The mining industry in South Africa is currently experiencing significant setbacks as strike action at the Lonmin Marikana mine continues to spread to surrounding areas; this is over and above the falling commodity prices worldwide and the closure of five platinum mines in almost as many months.
In terms of crisis communications the initial Lonmin saga is an ideal case study highlighting the importance of not only understanding the market and being realistic about challenges within the industry, but also that of scenario planning and the development of a comprehensive, locally applicable, crisis communications plan.
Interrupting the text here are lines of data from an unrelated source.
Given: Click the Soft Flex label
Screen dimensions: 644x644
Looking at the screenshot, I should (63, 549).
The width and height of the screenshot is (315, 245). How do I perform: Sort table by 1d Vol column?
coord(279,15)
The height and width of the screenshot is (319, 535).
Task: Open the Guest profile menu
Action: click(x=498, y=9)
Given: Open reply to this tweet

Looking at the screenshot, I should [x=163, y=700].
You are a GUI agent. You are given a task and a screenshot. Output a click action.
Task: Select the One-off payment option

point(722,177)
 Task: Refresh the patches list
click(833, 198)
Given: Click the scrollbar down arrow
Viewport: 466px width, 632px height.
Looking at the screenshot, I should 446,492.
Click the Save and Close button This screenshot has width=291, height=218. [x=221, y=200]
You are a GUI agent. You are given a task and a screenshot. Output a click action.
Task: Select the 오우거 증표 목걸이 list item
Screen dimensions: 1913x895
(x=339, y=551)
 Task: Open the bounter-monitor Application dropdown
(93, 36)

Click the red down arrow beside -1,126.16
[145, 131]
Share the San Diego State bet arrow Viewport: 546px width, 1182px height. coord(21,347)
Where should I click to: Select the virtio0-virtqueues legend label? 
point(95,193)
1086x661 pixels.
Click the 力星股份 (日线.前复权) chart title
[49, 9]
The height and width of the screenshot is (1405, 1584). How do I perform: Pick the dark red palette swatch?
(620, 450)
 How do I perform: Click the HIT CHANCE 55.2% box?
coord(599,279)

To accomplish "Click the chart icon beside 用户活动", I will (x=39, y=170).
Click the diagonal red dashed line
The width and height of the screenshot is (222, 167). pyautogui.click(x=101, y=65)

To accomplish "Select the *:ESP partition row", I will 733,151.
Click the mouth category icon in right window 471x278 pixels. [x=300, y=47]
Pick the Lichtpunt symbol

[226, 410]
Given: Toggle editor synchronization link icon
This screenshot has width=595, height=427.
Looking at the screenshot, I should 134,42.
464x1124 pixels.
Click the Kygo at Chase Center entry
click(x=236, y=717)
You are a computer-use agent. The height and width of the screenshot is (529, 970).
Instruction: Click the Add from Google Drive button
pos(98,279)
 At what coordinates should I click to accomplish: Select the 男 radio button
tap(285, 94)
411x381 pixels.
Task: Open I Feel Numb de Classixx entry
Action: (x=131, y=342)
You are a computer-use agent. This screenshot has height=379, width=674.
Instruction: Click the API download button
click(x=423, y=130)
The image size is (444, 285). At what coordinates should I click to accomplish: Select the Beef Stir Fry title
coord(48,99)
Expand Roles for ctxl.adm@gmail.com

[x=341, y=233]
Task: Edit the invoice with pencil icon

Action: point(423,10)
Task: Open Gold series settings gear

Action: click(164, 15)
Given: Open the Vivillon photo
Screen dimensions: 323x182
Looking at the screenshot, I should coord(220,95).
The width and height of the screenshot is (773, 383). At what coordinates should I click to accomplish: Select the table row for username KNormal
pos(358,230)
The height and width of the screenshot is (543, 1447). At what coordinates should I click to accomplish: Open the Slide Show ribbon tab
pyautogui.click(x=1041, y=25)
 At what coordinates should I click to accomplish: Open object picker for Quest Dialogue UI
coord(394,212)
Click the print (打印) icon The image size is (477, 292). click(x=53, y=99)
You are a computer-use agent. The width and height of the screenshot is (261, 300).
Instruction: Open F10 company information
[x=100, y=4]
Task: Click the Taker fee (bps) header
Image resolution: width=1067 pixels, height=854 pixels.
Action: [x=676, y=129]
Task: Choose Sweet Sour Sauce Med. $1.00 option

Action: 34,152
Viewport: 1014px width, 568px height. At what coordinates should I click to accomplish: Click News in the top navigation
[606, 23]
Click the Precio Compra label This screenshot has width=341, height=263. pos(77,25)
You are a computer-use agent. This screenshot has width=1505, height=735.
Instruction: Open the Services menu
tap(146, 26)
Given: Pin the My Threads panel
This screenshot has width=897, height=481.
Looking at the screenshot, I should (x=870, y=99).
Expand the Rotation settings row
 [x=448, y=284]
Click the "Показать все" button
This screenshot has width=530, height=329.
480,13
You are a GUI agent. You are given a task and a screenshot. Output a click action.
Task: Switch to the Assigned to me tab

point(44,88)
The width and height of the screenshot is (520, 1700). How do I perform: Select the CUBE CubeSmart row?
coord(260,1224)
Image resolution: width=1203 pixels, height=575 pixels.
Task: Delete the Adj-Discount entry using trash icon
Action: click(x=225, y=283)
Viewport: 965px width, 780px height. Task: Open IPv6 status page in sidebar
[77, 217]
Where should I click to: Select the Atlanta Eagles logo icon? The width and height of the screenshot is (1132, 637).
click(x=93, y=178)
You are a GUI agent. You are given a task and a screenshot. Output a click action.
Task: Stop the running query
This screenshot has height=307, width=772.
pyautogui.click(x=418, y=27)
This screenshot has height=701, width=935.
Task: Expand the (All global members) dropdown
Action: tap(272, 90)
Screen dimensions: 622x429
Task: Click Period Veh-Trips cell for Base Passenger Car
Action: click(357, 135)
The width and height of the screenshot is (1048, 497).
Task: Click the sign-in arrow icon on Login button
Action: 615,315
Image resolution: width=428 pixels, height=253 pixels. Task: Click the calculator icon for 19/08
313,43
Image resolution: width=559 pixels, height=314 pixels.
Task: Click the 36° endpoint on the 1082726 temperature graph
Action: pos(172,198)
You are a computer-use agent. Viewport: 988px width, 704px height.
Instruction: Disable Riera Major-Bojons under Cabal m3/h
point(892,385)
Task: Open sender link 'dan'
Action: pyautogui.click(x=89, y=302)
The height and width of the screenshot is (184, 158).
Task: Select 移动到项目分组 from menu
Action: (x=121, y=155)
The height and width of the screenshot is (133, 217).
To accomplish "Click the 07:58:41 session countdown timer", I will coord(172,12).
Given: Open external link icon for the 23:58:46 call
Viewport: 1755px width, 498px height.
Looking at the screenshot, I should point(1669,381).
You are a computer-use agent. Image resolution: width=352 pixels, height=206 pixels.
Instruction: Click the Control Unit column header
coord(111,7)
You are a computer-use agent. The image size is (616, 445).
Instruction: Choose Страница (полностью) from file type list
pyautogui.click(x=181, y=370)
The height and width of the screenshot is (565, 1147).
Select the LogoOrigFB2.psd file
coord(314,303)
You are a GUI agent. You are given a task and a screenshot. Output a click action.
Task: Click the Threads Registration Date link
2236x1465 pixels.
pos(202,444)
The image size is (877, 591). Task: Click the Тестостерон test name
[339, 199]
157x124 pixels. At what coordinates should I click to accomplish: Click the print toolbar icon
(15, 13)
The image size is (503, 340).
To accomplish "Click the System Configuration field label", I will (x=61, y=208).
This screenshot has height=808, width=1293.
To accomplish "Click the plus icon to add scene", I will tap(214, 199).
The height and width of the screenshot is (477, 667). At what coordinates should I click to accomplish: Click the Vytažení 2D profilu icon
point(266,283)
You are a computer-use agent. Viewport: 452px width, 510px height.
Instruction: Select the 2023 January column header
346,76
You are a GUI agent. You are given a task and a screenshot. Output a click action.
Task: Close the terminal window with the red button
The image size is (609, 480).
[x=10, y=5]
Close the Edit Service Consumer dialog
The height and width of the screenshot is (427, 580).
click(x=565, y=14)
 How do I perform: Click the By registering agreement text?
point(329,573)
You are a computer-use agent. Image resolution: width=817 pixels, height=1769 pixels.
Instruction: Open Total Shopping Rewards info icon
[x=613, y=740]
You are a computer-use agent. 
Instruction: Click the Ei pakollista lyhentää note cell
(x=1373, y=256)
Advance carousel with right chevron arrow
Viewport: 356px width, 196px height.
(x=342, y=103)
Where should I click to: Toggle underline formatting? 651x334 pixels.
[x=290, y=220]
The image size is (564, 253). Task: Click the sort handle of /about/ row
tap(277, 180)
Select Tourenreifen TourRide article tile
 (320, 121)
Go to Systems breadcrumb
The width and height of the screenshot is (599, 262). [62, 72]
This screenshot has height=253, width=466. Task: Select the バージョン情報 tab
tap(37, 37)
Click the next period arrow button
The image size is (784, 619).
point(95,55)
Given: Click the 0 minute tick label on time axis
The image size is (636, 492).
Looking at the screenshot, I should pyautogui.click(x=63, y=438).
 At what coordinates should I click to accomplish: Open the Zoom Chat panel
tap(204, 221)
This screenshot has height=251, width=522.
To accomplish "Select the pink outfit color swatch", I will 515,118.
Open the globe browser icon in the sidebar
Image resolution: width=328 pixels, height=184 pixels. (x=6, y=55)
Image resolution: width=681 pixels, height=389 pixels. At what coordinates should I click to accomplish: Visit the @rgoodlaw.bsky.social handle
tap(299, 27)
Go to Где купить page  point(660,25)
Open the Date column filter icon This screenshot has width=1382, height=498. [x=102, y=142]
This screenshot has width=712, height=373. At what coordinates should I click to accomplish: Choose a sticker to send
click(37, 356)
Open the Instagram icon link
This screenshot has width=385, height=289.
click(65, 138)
When your company’s CEO is in hospital with an un-named serious illness, and the acting CEO (the current COO) declines media interviews as he is “in therapy”, it becomes clear that a consolidated communications approach is not being implemented – or worse – is being dictated by the London headquarters, typically by people who have little knowledge of the country and its political environment.
The importance of an intimate knowledge and understanding of local industry, customs, business practices, cultures and language cannot be overemphasised and multinational companies, in this case in the mining industry, often require a certain amount of education around local communications techniques and tactics. Although this education process can be a time consuming exercise in frustration, the rewards will pay off tenfold when a crisis hits.
There are five definitive stages in any crisis namely: detection, prevention/preparation, containment, recovery and learning.
If internal and stakeholder communications are neglected, challenges within the company cannot be accurately detected and assessed. In the case of Lonmin the extent of increased union involvement and the unrest felt within the workforce may have been underestimated, and if these communications were successfully in place it could be fair to assume that preventative measures would have had a far better chance of success.
Realistic assessment of challenges within the industry are vital for communication and unfortunately it would appear that in Lonmin’s case because the previous two stages in the crisis were not handled sufficiently, containment and recovery is proving even more difficult.
Media reports are speculating as to whether the Lonmin Marikana mine will continue to be in operation at the end of the month as the mine continues to lose money. The extent to which this crisis has escalated, and the resulting effect on the bottom line, goes to prove that an effective and realistic crisis communications plan is not only an essential element for reputation management, but is in fact a business imperative.